Task to complete ::
Turn every line of the records below into a numbered list, dropping any blank lines.

Rows showing where targets appear ::
☆ ☆ ☆ ☆ ☆
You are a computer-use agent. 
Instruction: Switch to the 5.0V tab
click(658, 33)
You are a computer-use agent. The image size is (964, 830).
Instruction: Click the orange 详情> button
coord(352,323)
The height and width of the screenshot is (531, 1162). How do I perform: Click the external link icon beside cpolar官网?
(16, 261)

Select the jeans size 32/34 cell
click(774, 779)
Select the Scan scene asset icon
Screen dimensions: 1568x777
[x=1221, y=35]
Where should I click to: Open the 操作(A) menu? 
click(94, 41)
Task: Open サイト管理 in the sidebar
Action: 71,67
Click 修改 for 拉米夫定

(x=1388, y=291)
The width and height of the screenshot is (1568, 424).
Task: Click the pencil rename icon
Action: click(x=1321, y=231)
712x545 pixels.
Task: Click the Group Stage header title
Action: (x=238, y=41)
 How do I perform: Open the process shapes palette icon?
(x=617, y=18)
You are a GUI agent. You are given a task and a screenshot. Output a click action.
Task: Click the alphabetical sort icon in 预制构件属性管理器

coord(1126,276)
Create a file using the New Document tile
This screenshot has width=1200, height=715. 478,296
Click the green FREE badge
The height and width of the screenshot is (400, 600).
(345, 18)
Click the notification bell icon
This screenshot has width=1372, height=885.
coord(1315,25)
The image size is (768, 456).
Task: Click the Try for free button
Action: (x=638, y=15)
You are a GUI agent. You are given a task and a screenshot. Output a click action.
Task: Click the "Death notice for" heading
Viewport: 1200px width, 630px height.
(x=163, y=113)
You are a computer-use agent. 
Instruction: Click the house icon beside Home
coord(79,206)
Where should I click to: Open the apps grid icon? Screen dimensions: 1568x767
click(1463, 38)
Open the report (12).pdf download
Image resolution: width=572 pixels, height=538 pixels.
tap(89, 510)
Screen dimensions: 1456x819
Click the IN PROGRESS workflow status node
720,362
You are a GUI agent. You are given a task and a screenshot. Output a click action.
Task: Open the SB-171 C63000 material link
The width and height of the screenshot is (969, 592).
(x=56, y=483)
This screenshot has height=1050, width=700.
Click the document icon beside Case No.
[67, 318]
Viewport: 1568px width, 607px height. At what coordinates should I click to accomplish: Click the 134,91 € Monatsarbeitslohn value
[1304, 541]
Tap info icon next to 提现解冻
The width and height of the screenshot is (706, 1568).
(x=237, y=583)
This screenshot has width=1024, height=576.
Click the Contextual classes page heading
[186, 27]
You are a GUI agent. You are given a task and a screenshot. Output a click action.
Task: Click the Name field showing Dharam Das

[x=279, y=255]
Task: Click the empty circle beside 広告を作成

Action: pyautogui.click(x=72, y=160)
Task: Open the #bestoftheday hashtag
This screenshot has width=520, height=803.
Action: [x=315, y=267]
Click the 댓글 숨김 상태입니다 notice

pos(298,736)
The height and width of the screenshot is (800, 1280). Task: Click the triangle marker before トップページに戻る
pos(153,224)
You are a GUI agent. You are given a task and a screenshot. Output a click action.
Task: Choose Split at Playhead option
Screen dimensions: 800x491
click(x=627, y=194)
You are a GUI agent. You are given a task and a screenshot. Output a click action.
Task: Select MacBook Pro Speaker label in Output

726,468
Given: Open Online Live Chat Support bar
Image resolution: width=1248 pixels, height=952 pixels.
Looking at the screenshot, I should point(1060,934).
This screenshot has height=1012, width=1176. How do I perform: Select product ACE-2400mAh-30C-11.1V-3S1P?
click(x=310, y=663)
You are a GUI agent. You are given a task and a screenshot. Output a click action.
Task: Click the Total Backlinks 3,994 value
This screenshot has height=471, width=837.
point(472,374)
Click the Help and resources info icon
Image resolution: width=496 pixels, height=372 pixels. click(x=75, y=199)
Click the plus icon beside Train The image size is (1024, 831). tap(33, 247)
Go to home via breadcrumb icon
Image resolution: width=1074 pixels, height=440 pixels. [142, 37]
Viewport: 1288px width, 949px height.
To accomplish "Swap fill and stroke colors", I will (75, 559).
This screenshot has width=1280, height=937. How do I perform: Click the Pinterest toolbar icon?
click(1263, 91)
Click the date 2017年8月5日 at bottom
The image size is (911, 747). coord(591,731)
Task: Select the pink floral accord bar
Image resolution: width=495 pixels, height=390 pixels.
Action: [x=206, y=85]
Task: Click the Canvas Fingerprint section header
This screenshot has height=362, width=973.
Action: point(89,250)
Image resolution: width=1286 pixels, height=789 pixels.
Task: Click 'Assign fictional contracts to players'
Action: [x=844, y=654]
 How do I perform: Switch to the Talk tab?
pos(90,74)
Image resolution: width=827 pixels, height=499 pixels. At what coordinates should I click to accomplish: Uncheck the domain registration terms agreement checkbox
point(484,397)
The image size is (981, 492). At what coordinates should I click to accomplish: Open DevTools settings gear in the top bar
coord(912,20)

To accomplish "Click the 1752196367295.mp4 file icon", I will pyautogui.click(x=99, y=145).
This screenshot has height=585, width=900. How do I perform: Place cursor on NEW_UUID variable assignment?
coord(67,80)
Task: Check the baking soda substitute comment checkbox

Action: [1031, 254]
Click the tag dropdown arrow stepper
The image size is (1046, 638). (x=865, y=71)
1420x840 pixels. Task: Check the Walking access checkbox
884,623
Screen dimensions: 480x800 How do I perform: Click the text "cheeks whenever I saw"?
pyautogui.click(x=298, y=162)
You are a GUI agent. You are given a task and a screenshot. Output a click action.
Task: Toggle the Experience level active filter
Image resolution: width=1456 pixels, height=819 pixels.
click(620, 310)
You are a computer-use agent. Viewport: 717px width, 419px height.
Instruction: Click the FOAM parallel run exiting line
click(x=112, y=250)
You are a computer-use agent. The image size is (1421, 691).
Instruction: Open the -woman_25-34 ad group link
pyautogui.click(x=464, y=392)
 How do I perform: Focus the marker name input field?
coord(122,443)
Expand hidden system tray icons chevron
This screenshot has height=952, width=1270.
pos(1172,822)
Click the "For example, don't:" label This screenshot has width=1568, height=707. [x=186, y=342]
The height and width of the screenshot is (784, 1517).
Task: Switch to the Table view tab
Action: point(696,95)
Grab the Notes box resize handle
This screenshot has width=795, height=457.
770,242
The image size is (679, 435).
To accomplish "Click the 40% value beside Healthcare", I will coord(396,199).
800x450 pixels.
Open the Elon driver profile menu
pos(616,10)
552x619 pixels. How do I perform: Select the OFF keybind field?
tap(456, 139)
☆ ☆ ☆ ☆ ☆
Solution for this exercise ::
1. You are a computer-use agent. 
2. Instruction: Switch to the 5.0V tab
3. click(658, 33)
4. You are a computer-use agent. The image size is (964, 830).
5. Instruction: Click the orange 详情> button
6. coord(352,323)
7. The height and width of the screenshot is (531, 1162). How do I perform: Click the external link icon beside cpolar官网?
8. (16, 261)
9. Select the jeans size 32/34 cell
10. click(774, 779)
11. Select the Scan scene asset icon
12. Screen dimensions: 1568x777
13. [x=1221, y=35]
14. Where should I click to: Open the 操作(A) menu? 
15. click(94, 41)
16. Task: Open サイト管理 in the sidebar
17. Action: 71,67
18. Click 修改 for 拉米夫定
19. (x=1388, y=291)
20. The width and height of the screenshot is (1568, 424).
21. Task: Click the pencil rename icon
22. Action: click(x=1321, y=231)
23. 712x545 pixels.
24. Task: Click the Group Stage header title
25. Action: (x=238, y=41)
26.  How do I perform: Open the process shapes palette icon?
27. (x=617, y=18)
28. You are a GUI agent. You are given a task and a screenshot. Output a click action.
29. Task: Click the alphabetical sort icon in 预制构件属性管理器
30. coord(1126,276)
31. Create a file using the New Document tile
32. This screenshot has width=1200, height=715. 478,296
33. Click the green FREE badge
34. The height and width of the screenshot is (400, 600).
35. (345, 18)
36. Click the notification bell icon
37. This screenshot has width=1372, height=885.
38. coord(1315,25)
39. The image size is (768, 456).
40. Task: Click the Try for free button
41. Action: (x=638, y=15)
42. You are a GUI agent. You are given a task and a screenshot. Output a click action.
43. Task: Click the "Death notice for" heading
44. Viewport: 1200px width, 630px height.
45. (x=163, y=113)
46. You are a computer-use agent. 
47. Instruction: Click the house icon beside Home
48. coord(79,206)
49. Where should I click to: Open the apps grid icon? Screen dimensions: 1568x767
50. click(1463, 38)
51. Open the report (12).pdf download
52. Image resolution: width=572 pixels, height=538 pixels.
53. tap(89, 510)
54. Screen dimensions: 1456x819
55. Click the IN PROGRESS workflow status node
56. 720,362
57. You are a GUI agent. You are given a task and a screenshot. Output a click action.
58. Task: Open the SB-171 C63000 material link
59. The width and height of the screenshot is (969, 592).
60. (x=56, y=483)
61. This screenshot has height=1050, width=700.
62. Click the document icon beside Case No.
63. [67, 318]
64. Viewport: 1568px width, 607px height. At what coordinates should I click to accomplish: Click the 134,91 € Monatsarbeitslohn value
65. [1304, 541]
66. Tap info icon next to 提现解冻
67. The width and height of the screenshot is (706, 1568).
68. (x=237, y=583)
69. This screenshot has width=1024, height=576.
70. Click the Contextual classes page heading
71. [186, 27]
72. You are a GUI agent. You are given a task and a screenshot. Output a click action.
73. Task: Click the Name field showing Dharam Das
74. [x=279, y=255]
75. Task: Click the empty circle beside 広告を作成
76. Action: pyautogui.click(x=72, y=160)
77. Task: Open the #bestoftheday hashtag
78. This screenshot has width=520, height=803.
79. Action: [x=315, y=267]
80. Click the 댓글 숨김 상태입니다 notice
81. pos(298,736)
82. The height and width of the screenshot is (800, 1280). Task: Click the triangle marker before トップページに戻る
83. pos(153,224)
84. You are a GUI agent. You are given a task and a screenshot. Output a click action.
85. Task: Choose Split at Playhead option
86. Screen dimensions: 800x491
87. click(x=627, y=194)
88. You are a GUI agent. You are given a task and a screenshot. Output a click action.
89. Task: Select MacBook Pro Speaker label in Output
90. 726,468
91. Given: Open Online Live Chat Support bar
92. Image resolution: width=1248 pixels, height=952 pixels.
93. Looking at the screenshot, I should point(1060,934).
94. This screenshot has height=1012, width=1176. How do I perform: Select product ACE-2400mAh-30C-11.1V-3S1P?
95. click(x=310, y=663)
96. You are a GUI agent. You are given a task and a screenshot. Output a click action.
97. Task: Click the Total Backlinks 3,994 value
98. This screenshot has height=471, width=837.
99. point(472,374)
100. Click the Help and resources info icon
101. Image resolution: width=496 pixels, height=372 pixels. click(x=75, y=199)
102. Click the plus icon beside Train The image size is (1024, 831). tap(33, 247)
103. Go to home via breadcrumb icon
104. Image resolution: width=1074 pixels, height=440 pixels. [142, 37]
105. Viewport: 1288px width, 949px height.
106. To accomplish "Swap fill and stroke colors", I will (75, 559).
107. This screenshot has width=1280, height=937. How do I perform: Click the Pinterest toolbar icon?
108. click(1263, 91)
109. Click the date 2017年8月5日 at bottom
110. The image size is (911, 747). coord(591,731)
111. Task: Select the pink floral accord bar
112. Image resolution: width=495 pixels, height=390 pixels.
113. Action: [x=206, y=85]
114. Task: Click the Canvas Fingerprint section header
115. This screenshot has height=362, width=973.
116. Action: point(89,250)
117. Image resolution: width=1286 pixels, height=789 pixels.
118. Task: Click 'Assign fictional contracts to players'
119. Action: [x=844, y=654]
120.  How do I perform: Switch to the Talk tab?
121. pos(90,74)
122. Image resolution: width=827 pixels, height=499 pixels. At what coordinates should I click to accomplish: Uncheck the domain registration terms agreement checkbox
123. point(484,397)
124. The image size is (981, 492). At what coordinates should I click to accomplish: Open DevTools settings gear in the top bar
125. coord(912,20)
126. To accomplish "Click the 1752196367295.mp4 file icon", I will pyautogui.click(x=99, y=145).
127. This screenshot has height=585, width=900. How do I perform: Place cursor on NEW_UUID variable assignment?
128. coord(67,80)
129. Task: Check the baking soda substitute comment checkbox
130. Action: [1031, 254]
131. Click the tag dropdown arrow stepper
132. The image size is (1046, 638). (x=865, y=71)
133. 1420x840 pixels. Task: Check the Walking access checkbox
134. 884,623
135. Screen dimensions: 480x800 How do I perform: Click the text "cheeks whenever I saw"?
136. pyautogui.click(x=298, y=162)
137. You are a GUI agent. You are given a task and a screenshot. Output a click action.
138. Task: Toggle the Experience level active filter
139. Image resolution: width=1456 pixels, height=819 pixels.
140. click(620, 310)
141. You are a computer-use agent. Viewport: 717px width, 419px height.
142. Instruction: Click the FOAM parallel run exiting line
143. click(x=112, y=250)
144. You are a computer-use agent. The image size is (1421, 691).
145. Instruction: Open the -woman_25-34 ad group link
146. pyautogui.click(x=464, y=392)
147.  How do I perform: Focus the marker name input field?
148. coord(122,443)
149. Expand hidden system tray icons chevron
150. This screenshot has height=952, width=1270.
151. pos(1172,822)
152. Click the "For example, don't:" label This screenshot has width=1568, height=707. [x=186, y=342]
153. The height and width of the screenshot is (784, 1517).
154. Task: Switch to the Table view tab
155. Action: point(696,95)
156. Grab the Notes box resize handle
157. This screenshot has width=795, height=457.
158. 770,242
159. The image size is (679, 435).
160. To accomplish "Click the 40% value beside Healthcare", I will coord(396,199).
161. 800x450 pixels.
162. Open the Elon driver profile menu
163. pos(616,10)
164. 552x619 pixels. How do I perform: Select the OFF keybind field?
165. tap(456, 139)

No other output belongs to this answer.